How to make stories of purpose work in any organization

How to make stories of purpose work in any organization

celebration_Bill DickinsonAs I wrote in a recent post, one of the questions that invariably come up from any of my public or corporate audiences is: “Can this stuff (engaging employees with stories of purpose, or ‘cathedral’ stories as we have sometimes called them) work in any type of enterprise?” In particular, people often ask about companies whose activity is in a less-than-glamorous, mundane realm, or in a business-to-business (b-to-b) environment.

An example of a relatively unglamorous commercial activity with repetitive tasks in a b-to-b setting is beverage distribution. In many such businesses, delivering cases of drinks to stores and restaurants is a demanding job, and one that varies little from one week to the next. Since I have seen a number of these companies first hand—having run one myself for a decade and consulted with a variety of others in various parts of the globe—I sometimes cite examples from that world to support my views on organizational storytelling.

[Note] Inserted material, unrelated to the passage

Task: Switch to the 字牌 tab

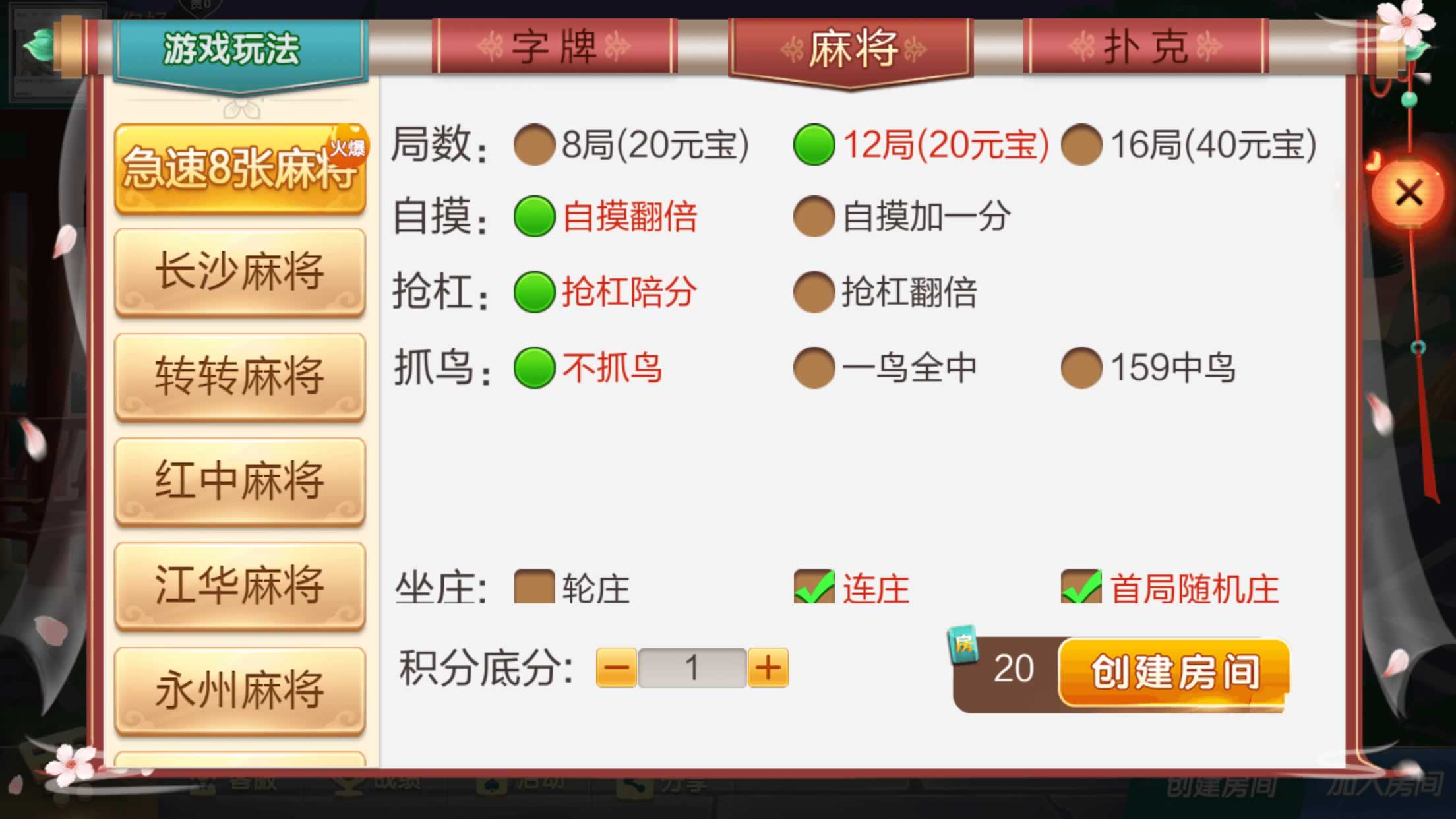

With respect to inspirational storytelling—the crafting and telling stories of deeper purpose—it is something that does indeed work anywhere, for three reasons that I see as central to the human condition and to the modern workplace.

First of all, people seek to find meaning in their daily activity. Numerous studies have shown that meaning and purpose are the number one reason for engagement in the workplace. In particular, surveys are increasingly finding that younger workers, those from the “millennial generation” are motivated more by purpose than by financial reward or career advancement.

Showing people meaning at work is often as simple as reframing the job to help people see how they are impacting the world around them. When delivery people, for example, are told that they have tasks to perform, cases to deliver, stock to rotate, or performance goals to meet, they often tire of the routine. Tell them instead that the company is striving to build the region’s best service organization, and that they are among the most important contact points between the business and its customers. Right away, the story has more meaning, the workers come to see themselves as more valued, and their attitudes and performance can improve dramatically.

The second reason that stories of deeper purpose can work virtually anywhere is that people simply want to be part of something, to participate in some type of broader mission or goal. In the book Culture Jam, Estonian filmmaker and activist Kalle Lasn argues that the promise of belonging is the most powerful narcotic in the world. This “narcotic” becomes all the more potent when leaders can provide groups with a “who we are” story that takes them beyond their individual sets of tasks and objective.

People who work on trucks delivering cases perform their daily tasks in isolation. As such, it can be something of a challenge to provide a sense of group unity. However, I have found that simply feeling part of a quest or a team effort is, in most cases, more than sufficient.

Together with their teams, managers should strive to build stories that put the daily routine in a broader context. For example, beyond performing our work, we are a group of excellence in service, and we want to be known as such. Build rituals and celebrations around the reaching of goals. One time, I worked with a delivery group whose leader declared “pizza nights” when they did well in a customer survey, received a certain number of client compliments in the month, or met other performance goals.

This type of ritual does not have to be grand or costly. It is not so much the size of the reward that motivates workers and teams, but rather the recognition.

And, that brings me to my third point about why stories of purpose can work in any type of endeavor or enterprise: human beings simply love to tell their stories. When they do have pizza nights or any other form of celebration with their teams, managers should seek to create what I have come to call a “campfire effect”. If we can get the group sitting around sharing tales of their struggles, of overcoming adversity, or of improving a customer relationship, such sharing lays the foundation for group unity and a sense of belonging.